Here’s the problem. Change plus more regulation prevents further change. By their very nature, regulations are almost always backward looking. Regulators, like generals, plan for the last war. The result is often an immediate change in how things are done, but the new methods are then frozen in place, stifling further innovation for a long time to come.
The proposals to change the way that health care is delivered in the United States are based on the attractive – but false – assumption that the federal bureaucrats can create a viable long term plan for this complex system. They can’t. No one can.
All of our history and all of our experiences say that this cannot be done. The Soviet Union’s Five Year Plans under Lenin and Stalin became an international joke (although they were not funny to those who had to live under them.) We have all watched corporate strategic plans gather dust on the shelf, their recommendations never to see the light of day.
The federal government as a whole is no better off: witness the continual meddling of the Congress in the executive activities of the government. My point is not that Congress shouldn’t intervene when necessary. It is that intervention will always be necessary because the future is unpredictable. Helmut von Moelke, Chief of Staff (and hence chief planner) to Otto von Bismarck observed that, “No strategy survives the start of battle. Dwight Eisenhower said, “Strategic plans are worthless, but the strategic planning process is essential.”
If planning cannot create meaningful change, what can? The answer seems to be “non-planning”, by which I mean having unallocated resources available to find and exploit unexpected opportunities. This is a three part process: find the opportunities, exploit them and keep the corporate bureaucrats from interfering.
Genentech encourages each of its scientists to spend one day a week on projects of the scientist’s own choosing, requiring only that the project be in an area that might be of interest to the company. Microsoft and other technology companies have similar programs.

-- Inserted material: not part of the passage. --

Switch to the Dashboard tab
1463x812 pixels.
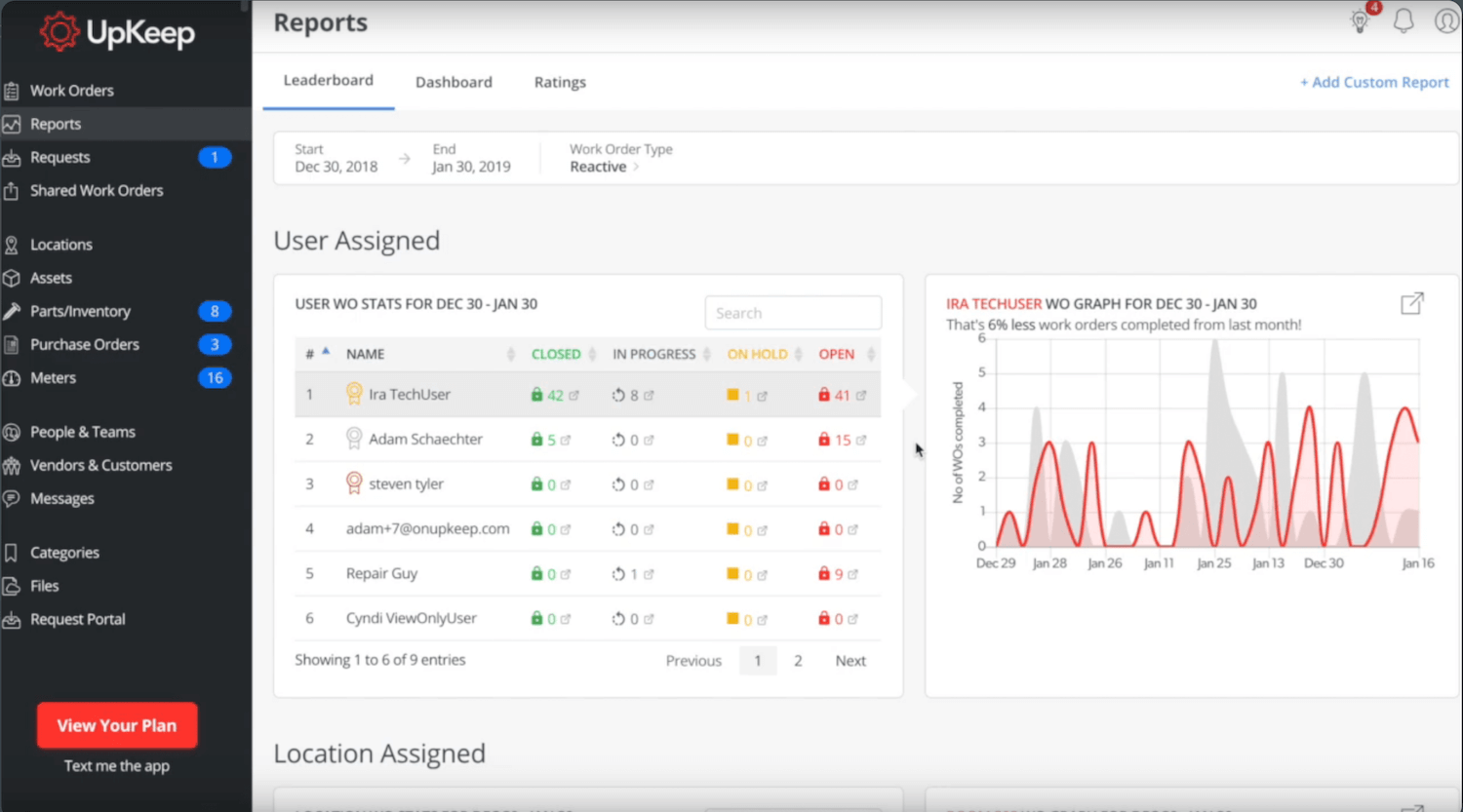[x=454, y=82]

The most spectacular early success of this process was the ‘skunk works’ created by Lockheed to build the U2 reconnaissance plane. Kelly Johnson, the program manager, moved the entire operation out of existing facilities to a place remote from the company’s main operations and worked actively to insulate the development team from corporate constraints and detailed oversight. The first plane was completed in 80days!
If we are to have meaningful, productive changes in our health care delivery system, we need some of our best and brightest people working on what they think is important, not what the federal establishment thinks is important. I’ll discuss some ideas on how to do this in subsequent posts. Meanwhile, the important thing to remember is do not suffocate health care change within an inflexible plan or strangle it with regulation.